* What to produce
Among the entries that follow, some lines contain the word "computer". Show all of them.

* Dataset entries

= = = = =

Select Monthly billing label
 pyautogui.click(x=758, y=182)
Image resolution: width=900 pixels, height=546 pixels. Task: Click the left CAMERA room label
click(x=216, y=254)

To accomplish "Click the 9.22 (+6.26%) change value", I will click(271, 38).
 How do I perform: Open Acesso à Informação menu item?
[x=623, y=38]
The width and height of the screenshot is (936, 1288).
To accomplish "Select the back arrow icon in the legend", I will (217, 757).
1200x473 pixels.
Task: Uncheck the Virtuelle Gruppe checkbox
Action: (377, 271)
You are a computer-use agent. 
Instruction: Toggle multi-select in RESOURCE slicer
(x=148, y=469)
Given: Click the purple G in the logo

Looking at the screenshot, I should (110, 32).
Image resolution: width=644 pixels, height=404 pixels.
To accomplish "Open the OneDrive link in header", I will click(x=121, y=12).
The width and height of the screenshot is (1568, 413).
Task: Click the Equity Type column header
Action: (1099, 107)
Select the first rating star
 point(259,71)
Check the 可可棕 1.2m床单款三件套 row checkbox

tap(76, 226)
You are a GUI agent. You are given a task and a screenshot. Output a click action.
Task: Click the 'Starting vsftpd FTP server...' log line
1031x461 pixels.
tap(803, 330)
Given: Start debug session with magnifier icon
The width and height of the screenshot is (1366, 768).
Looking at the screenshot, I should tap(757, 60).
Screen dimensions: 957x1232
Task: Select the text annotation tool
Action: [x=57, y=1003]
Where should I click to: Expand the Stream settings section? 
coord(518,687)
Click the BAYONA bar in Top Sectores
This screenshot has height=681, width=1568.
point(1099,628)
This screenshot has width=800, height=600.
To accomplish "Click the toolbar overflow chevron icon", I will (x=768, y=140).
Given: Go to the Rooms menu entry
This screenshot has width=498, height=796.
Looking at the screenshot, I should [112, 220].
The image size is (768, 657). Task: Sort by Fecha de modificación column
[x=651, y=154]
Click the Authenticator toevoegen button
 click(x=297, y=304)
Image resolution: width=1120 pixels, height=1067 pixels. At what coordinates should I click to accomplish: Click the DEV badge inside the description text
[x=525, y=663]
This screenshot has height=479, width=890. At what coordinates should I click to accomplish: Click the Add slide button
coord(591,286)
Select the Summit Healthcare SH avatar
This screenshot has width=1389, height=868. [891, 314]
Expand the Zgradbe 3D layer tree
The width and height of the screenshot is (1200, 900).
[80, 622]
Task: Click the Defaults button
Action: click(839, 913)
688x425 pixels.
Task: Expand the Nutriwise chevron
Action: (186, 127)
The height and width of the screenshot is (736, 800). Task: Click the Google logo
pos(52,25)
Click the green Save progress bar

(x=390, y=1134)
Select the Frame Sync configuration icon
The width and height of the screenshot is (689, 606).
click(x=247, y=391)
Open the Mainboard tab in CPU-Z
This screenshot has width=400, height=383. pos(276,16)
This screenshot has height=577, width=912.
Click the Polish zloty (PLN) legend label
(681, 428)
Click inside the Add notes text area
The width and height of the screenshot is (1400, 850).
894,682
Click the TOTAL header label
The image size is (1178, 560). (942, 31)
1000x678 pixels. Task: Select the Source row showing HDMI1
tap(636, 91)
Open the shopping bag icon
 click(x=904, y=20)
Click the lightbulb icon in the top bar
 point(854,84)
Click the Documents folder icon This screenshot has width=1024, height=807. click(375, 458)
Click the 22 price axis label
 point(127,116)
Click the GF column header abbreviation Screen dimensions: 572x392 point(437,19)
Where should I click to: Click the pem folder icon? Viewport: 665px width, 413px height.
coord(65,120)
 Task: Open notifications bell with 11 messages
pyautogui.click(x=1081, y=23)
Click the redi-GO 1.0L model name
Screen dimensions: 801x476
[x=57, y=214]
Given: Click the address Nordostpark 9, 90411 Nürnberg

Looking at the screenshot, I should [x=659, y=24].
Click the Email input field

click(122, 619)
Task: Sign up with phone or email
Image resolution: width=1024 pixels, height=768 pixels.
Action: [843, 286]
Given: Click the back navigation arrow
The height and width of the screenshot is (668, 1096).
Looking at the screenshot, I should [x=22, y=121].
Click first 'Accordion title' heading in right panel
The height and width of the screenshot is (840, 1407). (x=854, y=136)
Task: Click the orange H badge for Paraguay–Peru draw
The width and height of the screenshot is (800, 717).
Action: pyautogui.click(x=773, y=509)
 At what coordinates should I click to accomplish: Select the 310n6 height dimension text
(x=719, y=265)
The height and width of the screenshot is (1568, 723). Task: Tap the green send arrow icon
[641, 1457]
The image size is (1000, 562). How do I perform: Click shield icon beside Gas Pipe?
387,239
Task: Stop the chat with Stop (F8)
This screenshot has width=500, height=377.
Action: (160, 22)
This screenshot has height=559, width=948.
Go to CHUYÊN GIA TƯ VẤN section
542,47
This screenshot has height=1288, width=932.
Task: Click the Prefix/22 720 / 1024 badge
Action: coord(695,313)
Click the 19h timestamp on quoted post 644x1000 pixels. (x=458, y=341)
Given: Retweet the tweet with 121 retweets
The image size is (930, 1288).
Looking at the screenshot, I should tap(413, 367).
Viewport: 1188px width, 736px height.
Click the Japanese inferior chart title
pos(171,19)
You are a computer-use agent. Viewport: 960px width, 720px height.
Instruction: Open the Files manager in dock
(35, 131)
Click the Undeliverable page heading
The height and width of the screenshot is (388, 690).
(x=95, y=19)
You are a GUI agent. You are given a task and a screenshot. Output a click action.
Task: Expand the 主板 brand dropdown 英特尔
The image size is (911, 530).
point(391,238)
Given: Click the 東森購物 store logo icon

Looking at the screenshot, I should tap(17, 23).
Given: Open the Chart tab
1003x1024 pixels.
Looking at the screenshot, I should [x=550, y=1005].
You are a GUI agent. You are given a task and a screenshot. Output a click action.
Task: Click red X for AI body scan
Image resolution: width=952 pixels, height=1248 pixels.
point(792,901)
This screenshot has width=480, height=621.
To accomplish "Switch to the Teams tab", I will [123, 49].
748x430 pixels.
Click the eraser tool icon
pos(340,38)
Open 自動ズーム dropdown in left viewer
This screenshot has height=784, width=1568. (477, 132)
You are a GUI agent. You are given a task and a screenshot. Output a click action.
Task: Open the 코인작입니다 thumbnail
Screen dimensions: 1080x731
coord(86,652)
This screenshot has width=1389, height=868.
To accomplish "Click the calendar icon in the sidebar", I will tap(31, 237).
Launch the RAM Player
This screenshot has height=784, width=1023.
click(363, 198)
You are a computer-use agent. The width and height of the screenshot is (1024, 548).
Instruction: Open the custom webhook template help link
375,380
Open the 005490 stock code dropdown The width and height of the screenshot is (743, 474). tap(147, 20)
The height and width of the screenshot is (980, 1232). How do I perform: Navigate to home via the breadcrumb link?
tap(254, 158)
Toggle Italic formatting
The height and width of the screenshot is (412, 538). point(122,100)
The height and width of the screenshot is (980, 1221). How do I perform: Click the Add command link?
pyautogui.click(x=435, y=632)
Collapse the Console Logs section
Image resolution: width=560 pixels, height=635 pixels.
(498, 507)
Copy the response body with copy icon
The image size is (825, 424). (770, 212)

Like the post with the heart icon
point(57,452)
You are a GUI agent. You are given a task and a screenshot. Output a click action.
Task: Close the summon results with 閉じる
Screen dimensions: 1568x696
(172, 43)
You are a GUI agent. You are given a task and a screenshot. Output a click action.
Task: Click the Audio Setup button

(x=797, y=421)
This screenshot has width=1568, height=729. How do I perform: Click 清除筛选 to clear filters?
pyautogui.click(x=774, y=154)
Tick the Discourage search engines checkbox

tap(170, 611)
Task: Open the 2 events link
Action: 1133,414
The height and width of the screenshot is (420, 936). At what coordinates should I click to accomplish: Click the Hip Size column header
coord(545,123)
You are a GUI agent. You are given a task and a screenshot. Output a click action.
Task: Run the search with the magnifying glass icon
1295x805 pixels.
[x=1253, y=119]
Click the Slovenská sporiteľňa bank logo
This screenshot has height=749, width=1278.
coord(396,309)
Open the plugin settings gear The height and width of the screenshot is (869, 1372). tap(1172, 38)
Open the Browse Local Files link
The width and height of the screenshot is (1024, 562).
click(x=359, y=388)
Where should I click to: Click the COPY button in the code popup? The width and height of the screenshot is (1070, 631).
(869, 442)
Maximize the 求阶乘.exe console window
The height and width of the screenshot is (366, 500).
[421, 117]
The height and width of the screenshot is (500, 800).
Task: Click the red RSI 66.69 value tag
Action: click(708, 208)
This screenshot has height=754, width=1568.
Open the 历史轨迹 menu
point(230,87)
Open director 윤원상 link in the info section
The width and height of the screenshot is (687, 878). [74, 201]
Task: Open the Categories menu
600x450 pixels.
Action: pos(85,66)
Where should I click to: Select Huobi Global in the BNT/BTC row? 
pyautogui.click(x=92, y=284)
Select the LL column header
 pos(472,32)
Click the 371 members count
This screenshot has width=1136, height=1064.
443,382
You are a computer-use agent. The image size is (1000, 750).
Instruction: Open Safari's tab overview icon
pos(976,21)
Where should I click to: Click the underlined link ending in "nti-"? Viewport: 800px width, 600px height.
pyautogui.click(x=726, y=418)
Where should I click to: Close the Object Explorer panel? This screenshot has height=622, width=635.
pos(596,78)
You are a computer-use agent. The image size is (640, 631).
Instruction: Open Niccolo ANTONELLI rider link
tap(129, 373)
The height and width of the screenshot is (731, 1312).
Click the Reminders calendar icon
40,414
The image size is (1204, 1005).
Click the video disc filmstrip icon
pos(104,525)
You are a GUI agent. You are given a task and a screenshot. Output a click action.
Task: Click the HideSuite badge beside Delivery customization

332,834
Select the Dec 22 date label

= = = = =

* Written response
You are a computer-use agent. 
You are a computer-use agent. Viewport: 960px width, 720px height.
You are a computer-use agent. The width and height of the screenshot is (1024, 548).
You are a computer-use agent. The image size is (1000, 750).
You are a computer-use agent. The image size is (640, 631).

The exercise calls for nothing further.